> [Work required]:
Your response should be the complete set of records, reproduced exactly.
>>>
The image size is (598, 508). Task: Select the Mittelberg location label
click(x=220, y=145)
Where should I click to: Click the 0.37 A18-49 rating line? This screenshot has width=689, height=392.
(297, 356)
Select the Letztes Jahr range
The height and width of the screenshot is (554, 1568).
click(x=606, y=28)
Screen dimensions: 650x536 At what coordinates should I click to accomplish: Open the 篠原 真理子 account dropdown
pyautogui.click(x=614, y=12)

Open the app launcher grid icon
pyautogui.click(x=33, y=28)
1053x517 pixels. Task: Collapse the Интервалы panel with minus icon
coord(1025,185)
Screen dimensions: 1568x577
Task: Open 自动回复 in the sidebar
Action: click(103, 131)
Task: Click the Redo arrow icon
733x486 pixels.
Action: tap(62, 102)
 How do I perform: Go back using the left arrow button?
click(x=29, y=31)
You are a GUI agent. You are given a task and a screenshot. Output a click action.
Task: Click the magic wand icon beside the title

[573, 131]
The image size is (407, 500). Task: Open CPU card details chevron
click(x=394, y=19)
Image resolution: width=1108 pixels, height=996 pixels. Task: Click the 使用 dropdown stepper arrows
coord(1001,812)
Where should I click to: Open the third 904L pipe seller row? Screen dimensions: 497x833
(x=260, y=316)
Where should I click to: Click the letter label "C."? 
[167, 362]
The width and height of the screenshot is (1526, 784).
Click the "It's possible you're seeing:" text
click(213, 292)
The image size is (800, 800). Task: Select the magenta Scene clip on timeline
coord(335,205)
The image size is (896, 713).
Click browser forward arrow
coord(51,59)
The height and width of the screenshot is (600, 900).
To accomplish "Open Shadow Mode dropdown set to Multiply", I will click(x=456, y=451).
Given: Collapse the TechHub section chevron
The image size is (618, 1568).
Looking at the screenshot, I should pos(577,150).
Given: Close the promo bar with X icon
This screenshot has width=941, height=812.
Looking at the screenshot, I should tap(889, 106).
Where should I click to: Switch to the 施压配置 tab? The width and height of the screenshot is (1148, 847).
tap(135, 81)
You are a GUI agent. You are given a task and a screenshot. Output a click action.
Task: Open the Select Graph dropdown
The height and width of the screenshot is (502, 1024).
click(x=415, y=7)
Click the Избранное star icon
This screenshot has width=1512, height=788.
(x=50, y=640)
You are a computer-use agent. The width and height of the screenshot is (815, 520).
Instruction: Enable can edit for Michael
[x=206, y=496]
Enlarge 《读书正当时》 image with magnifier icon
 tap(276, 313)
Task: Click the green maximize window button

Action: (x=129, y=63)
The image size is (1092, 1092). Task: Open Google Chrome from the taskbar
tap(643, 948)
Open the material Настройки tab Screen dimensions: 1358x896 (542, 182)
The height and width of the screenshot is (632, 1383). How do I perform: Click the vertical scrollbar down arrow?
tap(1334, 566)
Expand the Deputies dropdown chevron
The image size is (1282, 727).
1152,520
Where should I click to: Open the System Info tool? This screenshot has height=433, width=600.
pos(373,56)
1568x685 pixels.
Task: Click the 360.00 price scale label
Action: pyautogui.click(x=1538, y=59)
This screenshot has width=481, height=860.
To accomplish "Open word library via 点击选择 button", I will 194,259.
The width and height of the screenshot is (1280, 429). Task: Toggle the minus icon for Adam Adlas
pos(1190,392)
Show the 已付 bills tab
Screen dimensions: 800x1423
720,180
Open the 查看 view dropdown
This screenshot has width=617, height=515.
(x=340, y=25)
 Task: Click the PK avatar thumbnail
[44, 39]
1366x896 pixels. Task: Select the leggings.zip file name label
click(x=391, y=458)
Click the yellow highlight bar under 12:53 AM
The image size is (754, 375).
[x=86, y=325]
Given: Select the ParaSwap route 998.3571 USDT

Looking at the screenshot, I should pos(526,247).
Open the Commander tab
<<<
> [Solution]:
The image size is (598, 508). Task: Select the Mittelberg location label
click(x=220, y=145)
Where should I click to: Click the 0.37 A18-49 rating line? This screenshot has width=689, height=392.
(297, 356)
Select the Letztes Jahr range
The height and width of the screenshot is (554, 1568).
click(x=606, y=28)
Screen dimensions: 650x536 At what coordinates should I click to accomplish: Open the 篠原 真理子 account dropdown
pyautogui.click(x=614, y=12)

Open the app launcher grid icon
pyautogui.click(x=33, y=28)
1053x517 pixels. Task: Collapse the Интервалы panel with minus icon
coord(1025,185)
Screen dimensions: 1568x577
Task: Open 自动回复 in the sidebar
Action: click(103, 131)
Task: Click the Redo arrow icon
733x486 pixels.
Action: tap(62, 102)
 How do I perform: Go back using the left arrow button?
click(x=29, y=31)
You are a GUI agent. You are given a task and a screenshot. Output a click action.
Task: Click the magic wand icon beside the title

[573, 131]
The image size is (407, 500). Task: Open CPU card details chevron
click(x=394, y=19)
Image resolution: width=1108 pixels, height=996 pixels. Task: Click the 使用 dropdown stepper arrows
coord(1001,812)
Where should I click to: Open the third 904L pipe seller row? Screen dimensions: 497x833
(x=260, y=316)
Where should I click to: Click the letter label "C."? 
[167, 362]
The width and height of the screenshot is (1526, 784).
Click the "It's possible you're seeing:" text
click(213, 292)
The image size is (800, 800). Task: Select the magenta Scene clip on timeline
coord(335,205)
The image size is (896, 713).
Click browser forward arrow
coord(51,59)
The height and width of the screenshot is (600, 900).
To accomplish "Open Shadow Mode dropdown set to Multiply", I will click(x=456, y=451).
Given: Collapse the TechHub section chevron
The image size is (618, 1568).
Looking at the screenshot, I should pos(577,150).
Given: Close the promo bar with X icon
This screenshot has width=941, height=812.
Looking at the screenshot, I should tap(889, 106).
Where should I click to: Switch to the 施压配置 tab? The width and height of the screenshot is (1148, 847).
tap(135, 81)
You are a GUI agent. You are given a task and a screenshot. Output a click action.
Task: Open the Select Graph dropdown
The height and width of the screenshot is (502, 1024).
click(x=415, y=7)
Click the Избранное star icon
This screenshot has width=1512, height=788.
(x=50, y=640)
You are a computer-use agent. The width and height of the screenshot is (815, 520).
Instruction: Enable can edit for Michael
[x=206, y=496]
Enlarge 《读书正当时》 image with magnifier icon
 tap(276, 313)
Task: Click the green maximize window button

Action: (x=129, y=63)
The image size is (1092, 1092). Task: Open Google Chrome from the taskbar
tap(643, 948)
Open the material Настройки tab Screen dimensions: 1358x896 (542, 182)
The height and width of the screenshot is (632, 1383). How do I perform: Click the vertical scrollbar down arrow?
tap(1334, 566)
Expand the Deputies dropdown chevron
The image size is (1282, 727).
1152,520
Where should I click to: Open the System Info tool? This screenshot has height=433, width=600.
pos(373,56)
1568x685 pixels.
Task: Click the 360.00 price scale label
Action: pyautogui.click(x=1538, y=59)
This screenshot has width=481, height=860.
To accomplish "Open word library via 点击选择 button", I will 194,259.
The width and height of the screenshot is (1280, 429). Task: Toggle the minus icon for Adam Adlas
pos(1190,392)
Show the 已付 bills tab
Screen dimensions: 800x1423
720,180
Open the 查看 view dropdown
This screenshot has width=617, height=515.
(x=340, y=25)
 Task: Click the PK avatar thumbnail
[44, 39]
1366x896 pixels. Task: Select the leggings.zip file name label
click(x=391, y=458)
Click the yellow highlight bar under 12:53 AM
The image size is (754, 375).
[x=86, y=325]
Given: Select the ParaSwap route 998.3571 USDT

Looking at the screenshot, I should pos(526,247).
Open the Commander tab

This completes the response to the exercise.